Moody’s Is Working on Scoring System for Crypto Stablecoins

Moody's

Moody’s is reportedly developing a scoring system — though not a credit rating — for stablecoins.

Bloomberg reported Thursday (Jan. 26) that Moody’s will analyze as many as 20 stablecoins, evaluating the attestations on the reserves that back them.

It won’t deliver an official credit rating, as it does for publicly traded crypto companies, according to the report, which cited unnamed sources.

The development of the scoring system is in its early stages, the report said.

Moody’s did not immediately reply to PYMNTS’ request for comment.

Reserve-backed stablecoins are backed one-to-one by a reserve of fiat currency and other highly liquid investments.
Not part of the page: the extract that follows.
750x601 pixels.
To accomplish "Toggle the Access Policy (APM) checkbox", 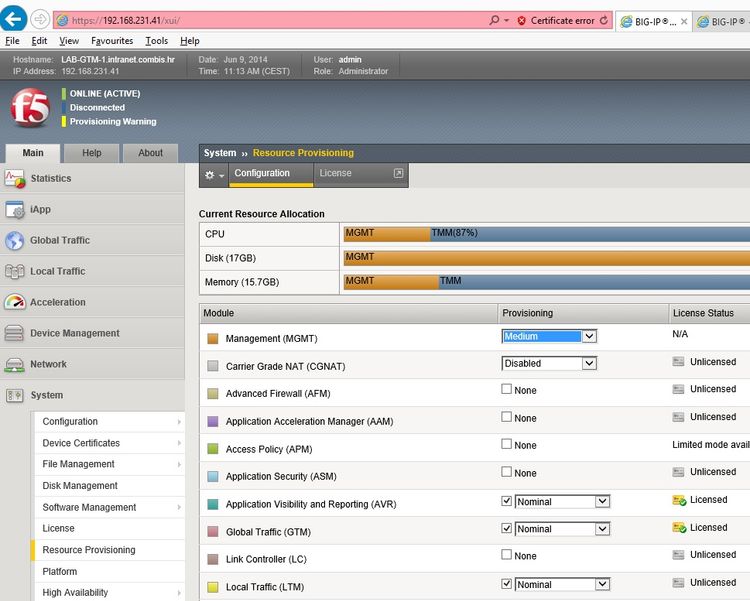I will coord(507,445).
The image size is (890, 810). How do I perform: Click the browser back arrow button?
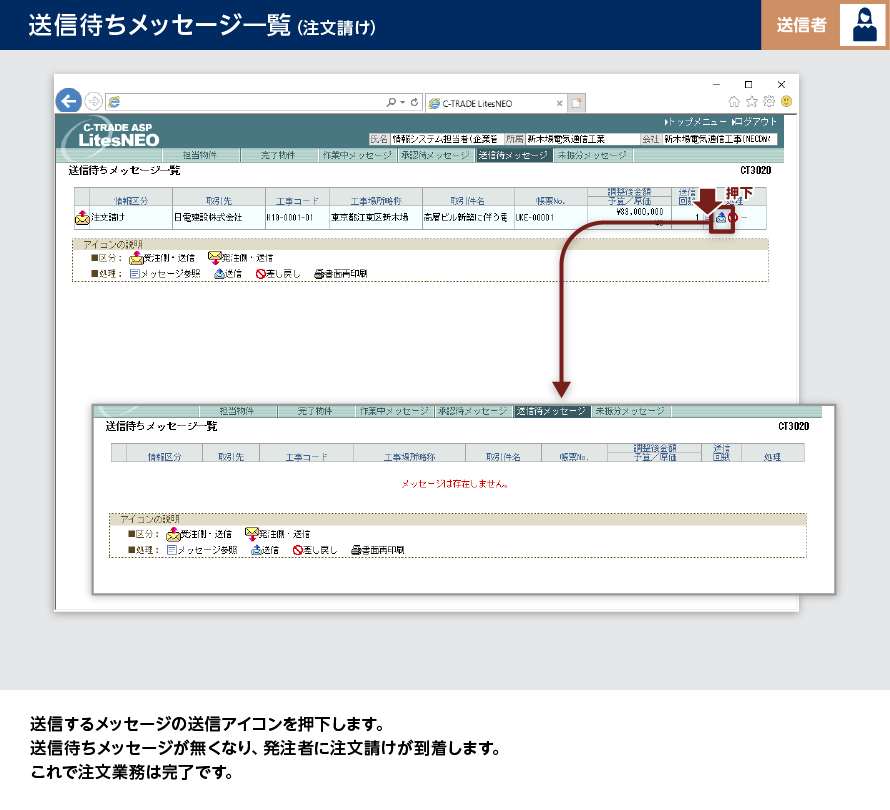[x=68, y=100]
While there was not a lot of clarity about the latter, in the United States it’s being defined as short-term Treasuries.

Stablecoins have come under increasing scrutiny by both investors and regulators after some highly publicized events.

For example, in May, investors lost about $48 billion in the failure of TerraUSD, an algorithmic stablecoin — meaning it maintained its dollar peg by means other than a one-to-one backing reserve of fiat currency or Treasuries.

TerraUSD maintained its peg through a complex arbitrage system with the free-floating sister token, Luna, which was managed by self-executing smart contracts.

When TerraUSD, which was supposedly a stablecoin pegged to real monetary value whose intended purpose was to promote stability across crypto, failed, it sent shockwaves reverberating throughout the industry.

In another example, Tether, an asset-backed stablecoin, came under scrutiny after it was reported that it had been increasingly lending its own coins and not selling them instead for equivalent fiat.

That practice adds to the risk that the company may not have enough liquid assets to weather a large redemption event, meaning it could be susceptible to a liquidity crunch that would deliver another solvency shock to the crypto marketplace.

Noting events of the past year, the Office of the Comptroller of the Currency (OCC) said in December report about crypto assets that “stablecoins may be unstable.”

OCC said that the potential for run risk with stablecoins was demonstrated by the collapse of an algorithmic stablecoin in the spring, which also affected asset-backed stablecoins, and that most stablecoins remain vulnerable to run risk.